Le même attachement au portefeuille de la Justice se fait naturellement sentir chez le CPL. Ainsi, Ibrahim Kanaan, député du Metn, a assuré que Michel Aoun tient à obtenir la Justice. Dans un entretien télévisé, M. Kanaan a estimé que priver le président du ministère de la Justice serait « un faux pas », dans la mesure où il porte un projet qu’il veut réaliser. « La quote-part des FL inclut la vice-présidence du Conseil avec trois portefeuilles conformes au critère unifié qui est de mise, a encore dit M. Kanaan, assurant que « les solutions existent si les bonnes intentions convergent vers la mise sur pied d’un gouvernement ».
En face, Meerab semble commencer à assouplir sa position, tout en mettant les points sur les « i » au sujet du ministère de la Justice. Celui-ci était d’ailleurs au menu de la rencontre samedi entre le Premier ministre désigné, Saad Hariri, et le leader des FL, Samir Geagea. Étaient présents les ministres sortants de la Culture, Ghattas Khoury (Futur) et de l’Information, Melhem Riachi (FL). Ce dernier s’est entretenu à nouveau hier avec M. Hariri, avant de rencontrer Waël Bou Faour, député joumblattiste de Rachaya. Une réunion qui ne peut être dissociée de la coordination qui va bon train entre les FL, le Futur et le Parti socialiste progressiste depuis le début des tractations ministérielles.
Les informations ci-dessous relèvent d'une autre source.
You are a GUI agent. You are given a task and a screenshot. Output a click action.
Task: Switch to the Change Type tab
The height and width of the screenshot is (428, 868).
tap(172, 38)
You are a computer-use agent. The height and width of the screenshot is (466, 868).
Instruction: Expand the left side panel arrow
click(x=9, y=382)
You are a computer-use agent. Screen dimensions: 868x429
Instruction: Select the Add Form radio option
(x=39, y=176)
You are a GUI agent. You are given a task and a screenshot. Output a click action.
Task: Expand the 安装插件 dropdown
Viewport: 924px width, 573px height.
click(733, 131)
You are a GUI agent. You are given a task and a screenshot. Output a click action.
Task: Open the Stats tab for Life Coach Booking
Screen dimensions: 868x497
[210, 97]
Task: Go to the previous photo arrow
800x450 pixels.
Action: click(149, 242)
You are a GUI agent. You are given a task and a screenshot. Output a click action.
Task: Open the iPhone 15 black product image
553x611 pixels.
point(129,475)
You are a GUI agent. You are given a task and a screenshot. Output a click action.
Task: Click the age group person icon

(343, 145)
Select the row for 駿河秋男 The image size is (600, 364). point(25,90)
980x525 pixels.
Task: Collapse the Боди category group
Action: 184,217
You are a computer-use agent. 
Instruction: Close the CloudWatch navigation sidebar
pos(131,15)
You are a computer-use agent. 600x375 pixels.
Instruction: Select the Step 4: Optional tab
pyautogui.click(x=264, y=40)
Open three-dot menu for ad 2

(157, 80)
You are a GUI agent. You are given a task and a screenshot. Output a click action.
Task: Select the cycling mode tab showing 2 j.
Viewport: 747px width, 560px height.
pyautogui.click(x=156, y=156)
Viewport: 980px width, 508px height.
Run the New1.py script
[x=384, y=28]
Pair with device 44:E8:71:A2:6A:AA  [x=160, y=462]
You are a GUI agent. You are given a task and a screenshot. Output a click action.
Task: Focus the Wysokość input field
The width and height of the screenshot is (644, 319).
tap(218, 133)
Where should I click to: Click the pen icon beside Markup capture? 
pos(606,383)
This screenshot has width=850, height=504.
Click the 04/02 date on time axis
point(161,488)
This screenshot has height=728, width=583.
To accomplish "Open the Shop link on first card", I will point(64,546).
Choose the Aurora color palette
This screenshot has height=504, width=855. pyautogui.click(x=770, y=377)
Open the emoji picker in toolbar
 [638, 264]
Lors de la réunion du samedi, MM. Geagea et Hariri ont examiné « les solutions alternatives » si besoin est, précise un cadre FL à L’OLJ. Les milieux de Meerab assurent, toutefois, que le parti n’a jamais demandé la Justice. Ce portefeuille lui a été attribué par le Premier ministre désigné à l’issue de sa dernière rencontre avec Michel Aoun, mercredi dernier à Baabda. Contacté par L’OLJ, Fadi Saad, député FL de Batroun, tient à préciser que sa formation « ne se bat pas pour obtenir le ministère de la Justice, mais pour une représentation gouvernementale conforme à son poids populaire issu des législatives de mai dernier ». Une position qui pourrait signifier que les FL accepteraient un ministère de la même importance que la Justice.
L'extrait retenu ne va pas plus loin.